Optional Candidate Phase
To evaluate one candidate:
chemsys=Li-Fe-O
formula=LiFeO2
formation_energy=-1.55Candidate energies can be supplied as:
formation_energy=-1.55
energy_per_atom=-6.20
total_energy=-24.8You can also add candidates using compact lines:
chemsys=Li-Fe-O
candidate=LiFeO2,-1.55
candidate=Li2FeO3,-1.42For compact candidate=Formula,energy lines, the dropdown Default candidate energy type controls whether the number is interpreted as formation energy per atom, total energy per atom, or total energy.
Candidate CSV
Optional CSV columns:
| Column | Meaning |
|---|---|
formula or composition | Candidate formula |
formation_energy | Formation energy per atom |
formation_energy_per_atom | Formation energy per atom |
energy_per_atom | Total energy per atom |
total_energy | Total formula/cell energy |
energy | Uses the selected default candidate energy type |
Example:
formula,formation_energy
LiFeO2,-1.55
Li2FeO3,-1.42Algorithm Summary
The backend workflow is:
1. Parse the chemical system. 2. Query Materials Project entries for the chemical system using mp-api. 3. Build a pymatgen PhaseDiagram from the MP entries. 4. Convert optional candidate phases into ComputedEntry objects. 5. Convert candidate formation energies to total energies using pymatgen elemental references. 6. Rebuild the phase diagram with MP entries plus user candidates. 7. Compute energy above hull for stable, near-hull, and candidate entries. 8. Compute decomposition products for unstable candidates. 9. Export tables, JSON, and an HTML phase-diagram plot.
Outputs
| File | Description |
|---|---|
phase-diagram.html | Interactive pymatgen/Plotly phase diagram when available |
phase-diagram-summary.csv | Candidate, stable, and near-hull phase summary table |
phase-diagram-stable-phases.csv | Stable hull phases |
phase-diagram-unstable-near-hull.csv | Lowest-energy unstable MP phases |
phase-diagram-candidates.csv | User candidate hull results |
phase-diagram-data.json | Machine-readable result data |
Important Notes
This app currently uses Materials Project, not OQMD, as the entry source.

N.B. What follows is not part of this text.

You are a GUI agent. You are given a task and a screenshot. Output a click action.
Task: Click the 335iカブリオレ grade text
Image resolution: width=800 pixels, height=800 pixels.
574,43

The hull is only as reliable as the energy scale of the entries. If user candidate energies come from a different calculation setup, model, functional, or correction scheme, the absolute energy above hull can be misleading.
For publication-quality results, use internally consistent DFT energies and correction schemes.
Limitations
- Binary and ternary systems are best for visual phase diagrams.
- Quaternary systems are supported mainly through tables.
- OQMD data is not yet integrated.
- Experimental phase diagrams with temperature, pressure, entropy, and non-stoichiometry are not modeled.
- Candidate energies must be compatible with Materials Project-style total energies if absolute hull values are needed.
Acknowledgements
This app uses pymatgen for phase-diagram construction and Materials Project data access through mp-api. Users should cite pymatgen and Materials Project when using the generated results in reports or publications.